[NTLUG:Discuss] Is there an easy way?
Leroy Tennison
leroy_tennison at prodigy.net
Mon Jul 27 23:15:20 CDT 2009
Michael Barnes wrote:
> On Sun, Jul 26, 2009 at 7:00 AM, David Simmons <dave at dgnal.net> wrote:
>
>> Leroy - I would disagree that this isn't a 'scripting issue'....this is
>> EXACTLY what is Un*x's strength?! I wish I was a scripting guy, but I
>> don't
>> see why you couldn't do a increment through the phone numbers and a few
>> greps to easily spit out your answer?
>>
>> I look forward to seeing the various answers from others
>>
>> -dave
>>
>> On Sun, Jul 26, 2009 at 12:06 AM, Leroy Tennison <
>> leroy_tennison at prodigy.net
>>> wrote:
>>> I'm not even sure how to Google for this one without having to wade
>>> through too many extraneous hits so I'm posting here. I have three
>>> files and need to merge fields from each of them into a single file. A
>>> brief description of each is:
>>>
>>> File 1 has a phone number and an associated IP address (VOIP, Avaya PBX)

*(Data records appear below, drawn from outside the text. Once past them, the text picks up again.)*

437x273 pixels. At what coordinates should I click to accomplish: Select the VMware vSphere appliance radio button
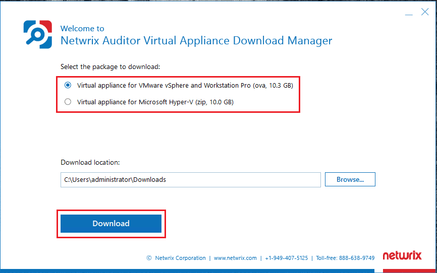tap(68, 86)
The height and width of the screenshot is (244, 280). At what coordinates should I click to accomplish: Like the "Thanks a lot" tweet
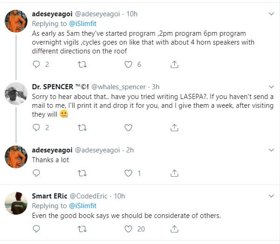tap(129, 173)
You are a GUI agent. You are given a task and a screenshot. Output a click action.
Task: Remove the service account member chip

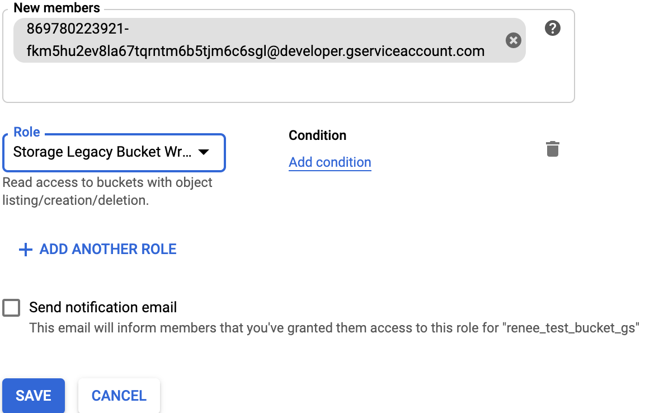(513, 40)
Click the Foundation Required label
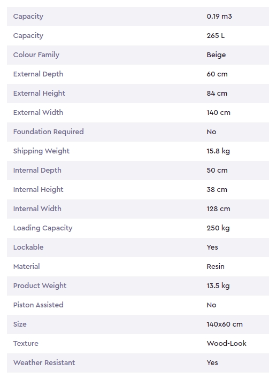The image size is (269, 379). click(x=48, y=132)
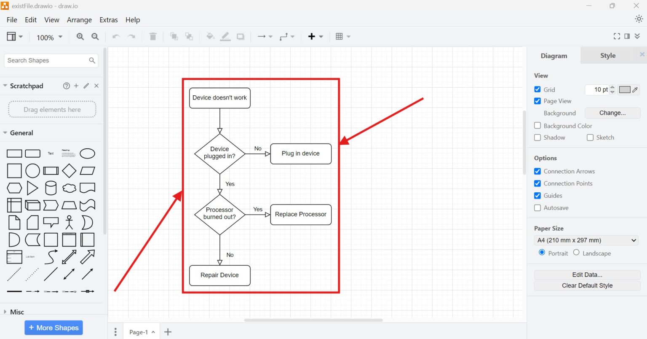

>>> File 2 has an IP address and an associated MAC address (Cisco router).
>>> File 3 has a MAC address and associated Cisco switch port assignment.
>>>
>>> I need a file containing phone number and associated switch port.
>>>
>>> This may be somewhat OT except I'm hoping there's a Linux utility which
>>> will meet the need. I know that I can turn each file into a database
>>> table and do some operation on two tables to "merge" their fields and
>>> then repeat again to get what I need but that's the extent of my
>>> understanding of that option. Wondering if there's a utility to take
>>> the files directly and do the "merge". This is a situation where
>>> scripting seems to be the wrong solution, I've written something similar
>>> in awk and don't want to do that again. I'm also not looking forward to
>>> writing a program in a "real programming language" to accomplish this
>>> either. Thanks for any input.
>>>
>>> _
>
>
> Part of it depends on the format of the original files. Are they text
> files with lists? Is each record on a single line? Any delineation, like
> tabs, commas, etc? Is the information in the same place on each line? If
> so, then you're in good shape. If not, it takes a little more work.
>
> You could try importing them into a spreadsheet like ooocalc. Each file in
> a separate sheet. Then sort them as necessary and merge the sheets.
>
> I would probably whip up a perl script that would go through the first file
> and get the phone and IP into variables, then go through the next file and
> get the MAC for the same IP variable. Finally go through the third file and
> find the port that matches the MAC variable, then stick the phone and port
> numbers into a file. With a foreach loop it will go through each phone
> number in the first file and you'll end up with a corresponding port in a
> new file. There are probably more elegant ways to do it, but I'm not
> particularly an elegant guy.
>
> Maybe the bigger question is this a one time deal or something that has to
> be done periodically or a list that has to remain current. If it is a
> recurring issue, especially you you need the data frequently and needs to be
> up-to-date, I would put it into a MySQL database and set up appropriate
> queries.
>
> My $.0002
>
> Michael
> _______________________________________________
> http://www.ntlug.org/mailman/listinfo/discuss
>
The format of the files is predictable. May need to look into merging
sheets in oocalc, hadn't heard of that before. This is one of those
"not necessarily one time but probably not frequent" type of situations
which is why I'm trying to avoid the full sql solution (particularly
since I don't have an sql database manager set up already). Thanks for
the ideas.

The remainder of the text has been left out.